Leave the pictures out. Retype exactly the lines below from the one containing "You are a GUI" through the one containing "Open the Transfers view icon", and no others.

<<<<

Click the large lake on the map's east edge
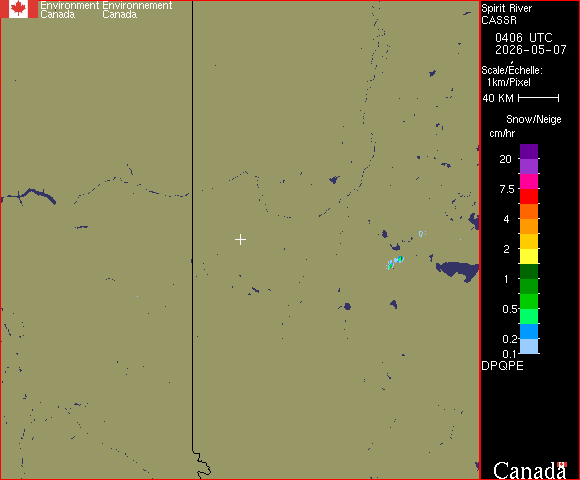click(x=458, y=270)
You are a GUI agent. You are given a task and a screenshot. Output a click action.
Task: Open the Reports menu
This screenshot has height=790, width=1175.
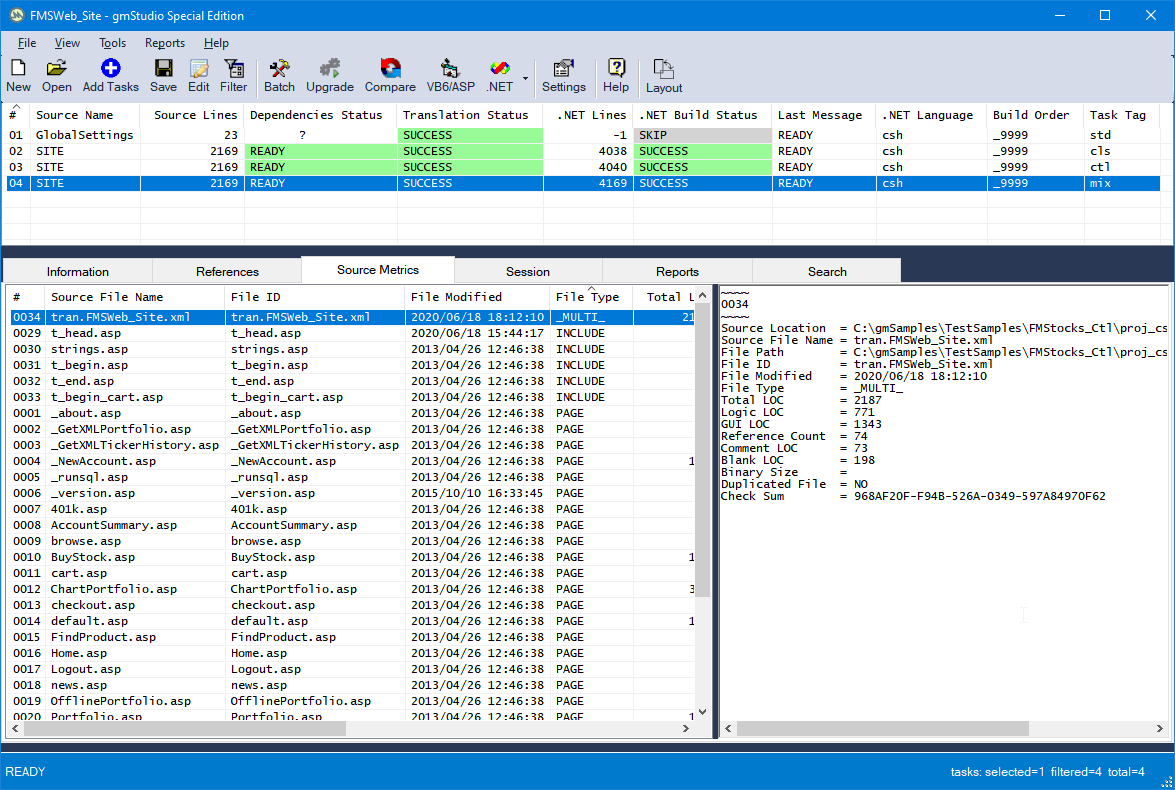coord(165,43)
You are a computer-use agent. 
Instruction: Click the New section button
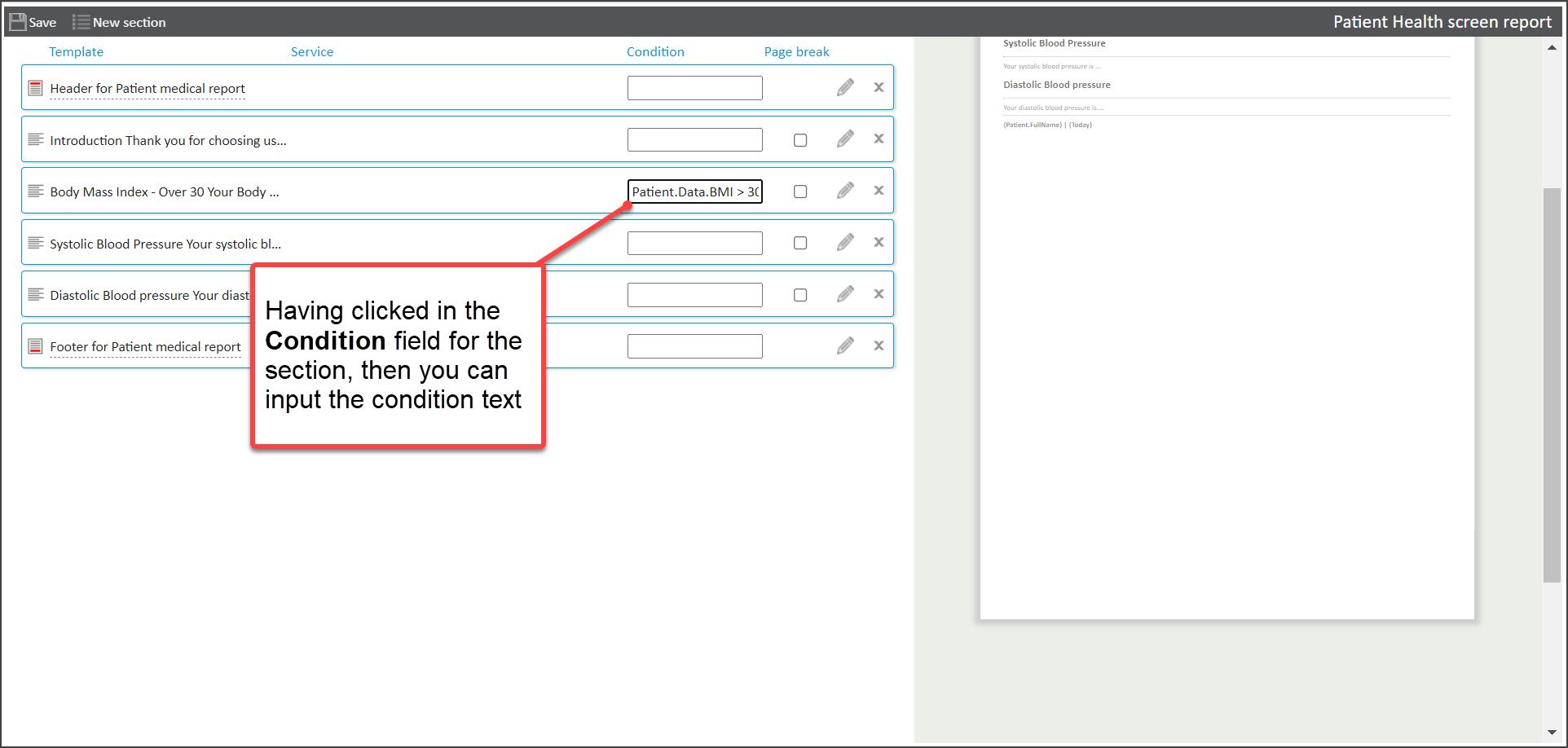(x=119, y=22)
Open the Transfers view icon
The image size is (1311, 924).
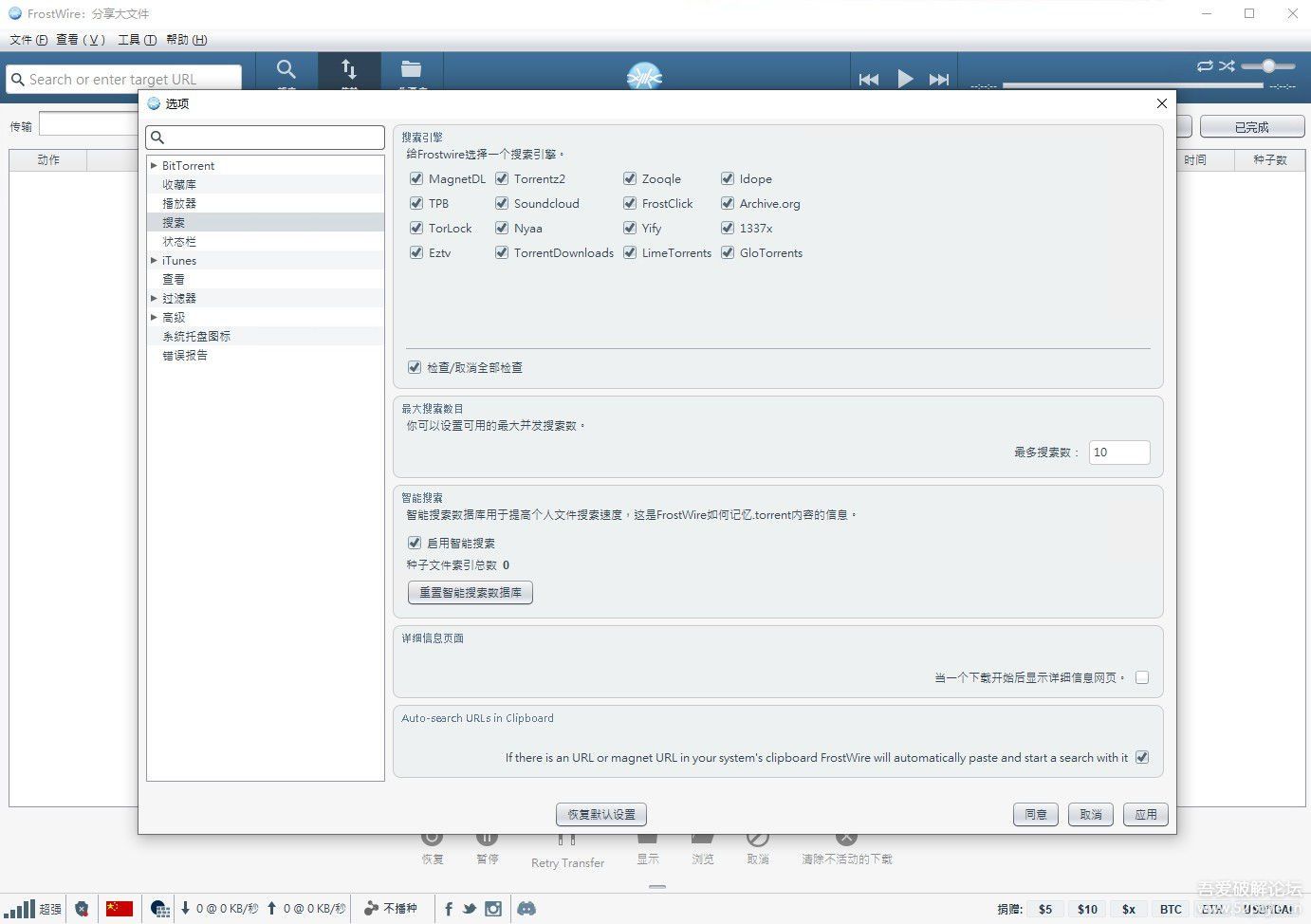pyautogui.click(x=349, y=71)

>>>>

→ **Response below**:
You are a GUI agent. You are given a task and a screenshot. Output a click action.
Task: Open the Reports menu
This screenshot has height=790, width=1175.
coord(165,43)
You are a computer-use agent. 
Instruction: Click the New section button
(x=119, y=22)
Open the Transfers view icon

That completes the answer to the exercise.